Transcriptional silencing is important to prevent expression of transposable elements
that may deregulate the genome once activated. Broadly, transcriptional silencing
involves local modifications of the composition of chromatin to a specialized silencing
form called heterochromatin. However, the mechanisms that target the deposition of
heterochromatin remain unclear. The chromatin remodeler Decreased DNA Methylation
1 (DDM1) was identified 25 years ago as a main controller of transposon silencing and
more recently was shown to deposit heterochromatin. Most chromatin remodelers
function as protein complexes but DDM1 has remained exceptional by the absence of
interacting proteins that could form a complex and target DDM1 to transposable
elements.
The objective of this proposal is to identify proteins forming a DDM1 complex including
trans-acting factors that could target DDM1 to transposable elements.

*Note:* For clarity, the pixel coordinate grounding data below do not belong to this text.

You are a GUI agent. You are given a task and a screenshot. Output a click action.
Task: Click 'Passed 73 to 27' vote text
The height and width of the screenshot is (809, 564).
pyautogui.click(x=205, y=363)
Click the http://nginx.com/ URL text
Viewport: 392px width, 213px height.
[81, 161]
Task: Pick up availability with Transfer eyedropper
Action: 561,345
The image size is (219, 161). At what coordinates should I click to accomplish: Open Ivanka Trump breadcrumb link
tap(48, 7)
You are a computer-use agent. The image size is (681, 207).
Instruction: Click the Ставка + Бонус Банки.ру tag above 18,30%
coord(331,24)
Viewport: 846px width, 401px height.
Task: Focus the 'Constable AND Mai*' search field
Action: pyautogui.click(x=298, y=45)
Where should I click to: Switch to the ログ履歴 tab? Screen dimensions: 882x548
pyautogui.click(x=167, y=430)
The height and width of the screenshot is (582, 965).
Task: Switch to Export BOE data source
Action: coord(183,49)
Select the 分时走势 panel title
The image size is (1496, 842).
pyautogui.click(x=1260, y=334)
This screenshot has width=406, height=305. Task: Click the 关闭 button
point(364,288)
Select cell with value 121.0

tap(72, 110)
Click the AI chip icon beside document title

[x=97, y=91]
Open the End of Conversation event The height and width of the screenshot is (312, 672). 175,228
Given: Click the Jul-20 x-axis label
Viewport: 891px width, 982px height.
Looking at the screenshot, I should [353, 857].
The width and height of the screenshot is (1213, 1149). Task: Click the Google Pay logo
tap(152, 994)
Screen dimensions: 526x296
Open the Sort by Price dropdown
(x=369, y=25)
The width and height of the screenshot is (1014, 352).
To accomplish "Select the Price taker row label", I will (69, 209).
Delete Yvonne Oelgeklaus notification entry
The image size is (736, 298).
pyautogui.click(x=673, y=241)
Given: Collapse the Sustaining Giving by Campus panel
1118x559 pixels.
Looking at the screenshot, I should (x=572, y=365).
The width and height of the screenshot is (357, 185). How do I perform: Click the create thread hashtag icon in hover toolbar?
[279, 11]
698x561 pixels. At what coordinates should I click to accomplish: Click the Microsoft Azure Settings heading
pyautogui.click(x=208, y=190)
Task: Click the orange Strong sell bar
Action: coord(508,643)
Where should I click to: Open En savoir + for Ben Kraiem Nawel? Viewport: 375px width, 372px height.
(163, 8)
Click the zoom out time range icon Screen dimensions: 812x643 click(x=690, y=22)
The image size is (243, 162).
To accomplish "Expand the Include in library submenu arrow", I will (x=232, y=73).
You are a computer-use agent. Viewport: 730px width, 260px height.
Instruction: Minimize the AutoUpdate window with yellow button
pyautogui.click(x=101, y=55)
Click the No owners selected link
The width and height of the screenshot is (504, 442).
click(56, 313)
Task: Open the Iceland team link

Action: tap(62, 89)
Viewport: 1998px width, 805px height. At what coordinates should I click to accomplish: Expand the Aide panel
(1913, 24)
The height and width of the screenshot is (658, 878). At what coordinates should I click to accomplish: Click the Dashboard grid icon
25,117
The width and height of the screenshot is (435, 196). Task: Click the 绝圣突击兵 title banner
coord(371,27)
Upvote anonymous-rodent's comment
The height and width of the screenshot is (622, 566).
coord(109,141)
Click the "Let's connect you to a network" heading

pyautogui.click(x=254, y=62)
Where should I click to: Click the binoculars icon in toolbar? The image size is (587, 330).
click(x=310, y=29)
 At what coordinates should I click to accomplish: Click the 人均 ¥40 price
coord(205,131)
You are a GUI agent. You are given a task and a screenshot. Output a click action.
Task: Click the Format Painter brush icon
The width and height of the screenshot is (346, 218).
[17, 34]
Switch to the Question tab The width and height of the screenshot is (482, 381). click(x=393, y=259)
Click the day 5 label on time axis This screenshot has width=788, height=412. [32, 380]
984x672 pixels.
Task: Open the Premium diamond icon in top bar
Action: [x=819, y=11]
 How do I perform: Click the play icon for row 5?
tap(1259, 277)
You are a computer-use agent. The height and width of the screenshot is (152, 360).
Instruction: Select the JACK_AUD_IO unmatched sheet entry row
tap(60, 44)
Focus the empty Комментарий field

Two main research axes are proposed: a genetic screen and proximity labelling. These
will identify direct interactors of DDM1 and a combination of genetics, genomics and
biochemistry will establish the role of DDM1 interactors in silencing transposable
elements.
DDM1 is the major pathway silencing transcriptionally TEs in plants. The identification of
trans-acting DDM1 interactors would provide means to engineer new targeted
transcriptional silencing strategies in crops. This form of silencing could be epigenetically
inherited across generations in absence of the initial targeting event. DDM1 orthologs in
mammals are involved in prevention of severe epigenetic disorders. The trans-acting
interactors of DDM1 might show a strong degree of conservation in mammals and be of
interest for targeting pharmacological agents.